*Tasks to perform:*
(a) From the Seymour Cray Award page, reproduce verbatim the passage that begins with the words "The Seymour Cray" and ends with "Cray’s creative spirit.".
(b) According to the Seymour Cray Award page, what position did William Camp take when he joined Intel in 2006?

*Extract provided:*
*** Block opens ***
Seymour Cray Award

IEEE-CS Seymour Cray Award

The Seymour Cray Award is one of the IEEE Computer Society's highest awards, and is presented in recognition of innovative contributions to high-performance computing systems that best exemplify Cray’s creative spirit.

Learn more about Cray Award and nominations process

William Camp, Sandia National Laboratories

Winner of the 2016 Award

William Camp has had a distinguished and prolific career of scientific and high performance leadership achievements in computational science and high performance computing spanning efforts as a user of computing, a leader of computational research, an advocate for computation as a major pillar of science and engineering, and for specific contributions to massively parallel computational methods and massively parallel hardware/software architectures.

A pinnacle achievement of Camp was his visionary leadership of the development of the Red Storm supercomputer. In 2000, Camp and his colleague, Jim Tomkins developed and patented the Red Storm architecture; and Camp led a partnership with Cray to build it. ASCI Red Storm became the Cray XT3 and the follow-on XT-series, which are arguably the most successful supercomputers to date. In 2006, Camp joined Intel as Chief Supercomputing Architect and directed Intel’s Exascale R&D efforts. His team’s work led to detailed architectures and conceptual designs for Exascale. Bill also led Intel’s efforts to create joint Exascale labs with leading European computing centers. Bill received two Intel individual achievement awards recognizing those accomplishments. Currently, Camp consults on computing technologies for post-Exascale computing.
*** Block closes ***
*Material provided:*
*** Block opens ***
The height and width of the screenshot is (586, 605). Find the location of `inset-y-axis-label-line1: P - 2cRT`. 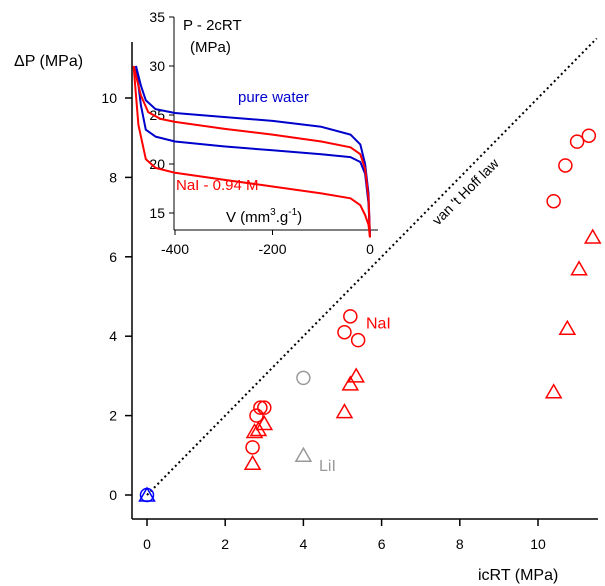

inset-y-axis-label-line1: P - 2cRT is located at coordinates (212, 26).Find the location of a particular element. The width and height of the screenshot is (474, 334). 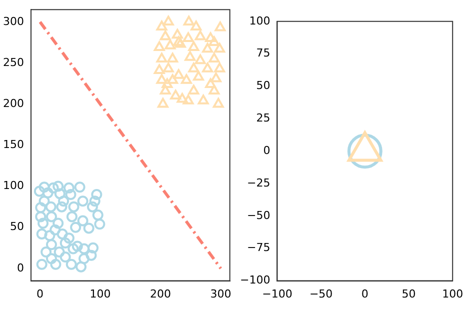

y-tick-label: −25 is located at coordinates (258, 183).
*** Block closes ***
*Answer list:*
(a)
The Seymour Cray Award is one of the IEEE Computer Society's highest awards, and is presented in recognition of innovative contributions to high-performance computing systems that best exemplify Cray’s creative spirit.

(b) Chief Supercomputing Architect